The Saints Abroad annotates documents from eight of those called, including Dan Jones in Wales, Orson Spencer in Prussia, Edward Stevenson in Gibraltar, Jesse Haven in the Cape of Good Hope, Benjamin Johnson in the Sandwich Islands, James Lewis in China, Chauncey West in Siam and Hindoostan, and August Farnham in Australia. Of their combined efforts and this little-known story, B. H. Roberts wrote, “If the numerical and financial strength of the church be taken into account, or rather its weaknesses in these respects be taken into account,” these “missionary enterprises” should be considered “the largest and most earnest service undertaken, within the same space of time, for God and man, since the days of the apostles of the early Christian church.”

saints abroadClark Kelley Price, Don Jones Awakens Wales. © IRI

The Rise of the Latter-day Saints: The Journals and Histories of Newel Knight, edited by Michael Hubbard MacKay and William G. Hartley, is another primary-source document recently published by the center. One of the earliest converts to the Church in New York and someone who remained faithful across its first two decades of existence, Newel Knight is an important eyewitness to early Church history. Knight’s history includes the seminal events of the Colesville Branch, over which he presided as its members relocated from New York to northern Ohio and eventually Jackson County, Missouri. It chronicles the construction and dedication of the Kirtland Temple, the conflicts that drove Latter-day Saints from the state of Missouri, and the “prosperity [that] seemed to attend the labor of the Saints” in Nauvoo. Skillfully assembled and edited by Professors MacKay and Hartley, the book brings together Knight’s various accounts of early Church history for the first time in a single text. It will be an invaluable resource for those wanting to study and cite his important account.

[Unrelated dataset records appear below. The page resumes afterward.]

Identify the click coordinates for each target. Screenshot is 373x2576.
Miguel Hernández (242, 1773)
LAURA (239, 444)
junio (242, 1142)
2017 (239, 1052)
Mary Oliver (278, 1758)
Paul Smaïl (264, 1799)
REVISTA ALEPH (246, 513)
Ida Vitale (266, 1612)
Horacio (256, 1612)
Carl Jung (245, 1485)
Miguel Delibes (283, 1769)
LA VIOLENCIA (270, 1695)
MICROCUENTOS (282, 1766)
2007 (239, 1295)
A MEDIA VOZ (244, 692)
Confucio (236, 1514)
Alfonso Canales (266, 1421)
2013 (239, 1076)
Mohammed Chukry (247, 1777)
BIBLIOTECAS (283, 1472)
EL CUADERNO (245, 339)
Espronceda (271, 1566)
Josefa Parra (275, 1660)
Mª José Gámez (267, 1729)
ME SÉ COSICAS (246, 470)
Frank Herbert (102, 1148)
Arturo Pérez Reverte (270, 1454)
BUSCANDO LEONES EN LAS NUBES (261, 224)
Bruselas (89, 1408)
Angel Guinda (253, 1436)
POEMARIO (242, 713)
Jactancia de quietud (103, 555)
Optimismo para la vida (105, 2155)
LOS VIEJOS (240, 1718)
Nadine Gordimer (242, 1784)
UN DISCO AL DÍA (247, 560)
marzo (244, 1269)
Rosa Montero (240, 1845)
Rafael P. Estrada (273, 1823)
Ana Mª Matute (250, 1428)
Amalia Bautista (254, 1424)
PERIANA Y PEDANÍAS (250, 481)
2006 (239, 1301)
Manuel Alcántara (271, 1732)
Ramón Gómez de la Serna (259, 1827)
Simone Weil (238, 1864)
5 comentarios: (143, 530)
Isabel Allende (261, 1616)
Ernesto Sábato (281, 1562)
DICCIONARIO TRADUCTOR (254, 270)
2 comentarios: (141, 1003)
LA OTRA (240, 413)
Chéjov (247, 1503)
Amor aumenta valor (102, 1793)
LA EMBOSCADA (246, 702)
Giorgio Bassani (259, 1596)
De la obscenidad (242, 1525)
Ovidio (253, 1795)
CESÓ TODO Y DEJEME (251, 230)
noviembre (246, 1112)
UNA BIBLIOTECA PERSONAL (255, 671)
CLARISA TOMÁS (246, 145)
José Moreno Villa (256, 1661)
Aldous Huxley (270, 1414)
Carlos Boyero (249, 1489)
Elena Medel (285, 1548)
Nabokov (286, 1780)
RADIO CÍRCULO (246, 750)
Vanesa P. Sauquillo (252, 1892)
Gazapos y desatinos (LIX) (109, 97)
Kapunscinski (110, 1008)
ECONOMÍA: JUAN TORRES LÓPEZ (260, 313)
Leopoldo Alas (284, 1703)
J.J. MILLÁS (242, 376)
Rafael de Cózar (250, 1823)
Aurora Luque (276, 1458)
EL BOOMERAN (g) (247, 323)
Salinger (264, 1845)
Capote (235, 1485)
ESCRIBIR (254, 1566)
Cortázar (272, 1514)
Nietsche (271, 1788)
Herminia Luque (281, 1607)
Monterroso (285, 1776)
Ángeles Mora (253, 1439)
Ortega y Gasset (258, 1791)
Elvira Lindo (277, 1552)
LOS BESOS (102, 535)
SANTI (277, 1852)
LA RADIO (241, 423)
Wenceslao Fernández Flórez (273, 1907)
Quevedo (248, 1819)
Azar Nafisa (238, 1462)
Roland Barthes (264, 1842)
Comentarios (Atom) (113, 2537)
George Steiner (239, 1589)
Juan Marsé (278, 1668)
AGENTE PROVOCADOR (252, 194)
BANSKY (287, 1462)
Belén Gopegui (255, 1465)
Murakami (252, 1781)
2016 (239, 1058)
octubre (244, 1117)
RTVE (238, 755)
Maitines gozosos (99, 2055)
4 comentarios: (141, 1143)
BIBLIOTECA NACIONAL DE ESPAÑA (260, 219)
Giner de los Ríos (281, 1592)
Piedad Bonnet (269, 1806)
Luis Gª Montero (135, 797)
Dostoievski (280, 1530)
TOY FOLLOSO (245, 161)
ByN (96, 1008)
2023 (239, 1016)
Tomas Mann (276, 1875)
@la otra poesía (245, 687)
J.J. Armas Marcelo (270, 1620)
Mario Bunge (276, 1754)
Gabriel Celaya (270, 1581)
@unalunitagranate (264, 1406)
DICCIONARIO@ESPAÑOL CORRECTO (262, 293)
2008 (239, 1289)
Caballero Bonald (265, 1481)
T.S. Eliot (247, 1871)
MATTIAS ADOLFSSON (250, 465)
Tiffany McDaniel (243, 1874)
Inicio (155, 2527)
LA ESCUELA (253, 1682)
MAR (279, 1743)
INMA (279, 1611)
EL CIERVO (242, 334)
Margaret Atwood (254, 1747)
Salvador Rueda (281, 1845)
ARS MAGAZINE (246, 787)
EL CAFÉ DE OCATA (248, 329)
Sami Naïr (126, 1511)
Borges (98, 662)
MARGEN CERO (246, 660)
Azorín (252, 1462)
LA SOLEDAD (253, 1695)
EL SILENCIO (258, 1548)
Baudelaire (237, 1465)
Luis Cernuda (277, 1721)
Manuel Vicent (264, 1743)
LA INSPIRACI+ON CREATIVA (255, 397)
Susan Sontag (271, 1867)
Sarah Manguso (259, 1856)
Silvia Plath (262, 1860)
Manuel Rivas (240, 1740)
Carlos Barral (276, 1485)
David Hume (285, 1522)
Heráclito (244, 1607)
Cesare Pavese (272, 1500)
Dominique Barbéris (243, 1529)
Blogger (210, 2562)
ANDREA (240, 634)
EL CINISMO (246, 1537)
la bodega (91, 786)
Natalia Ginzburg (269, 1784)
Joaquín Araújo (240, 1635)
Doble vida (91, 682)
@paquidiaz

“Great things have transpired, too great for pen to paint,” Knight summarized as he wrote his history of the Church’s founding. His description might be extended to each of these recently-released historical documents. Chronicling the rise of the Church, the establishment of its headquarters in the West, and its expansion internationally, we hope they accomplish what Knight wanted his history to do. “To know that I have seen and witnessed these important events with my natural eyes . . . fills my whole being with gratitude to my heavenly father . . . . I write them that my posterity and future generations may know of them and that I may leave a faithful testimony of the things which I do know to be verrily [sic] true.”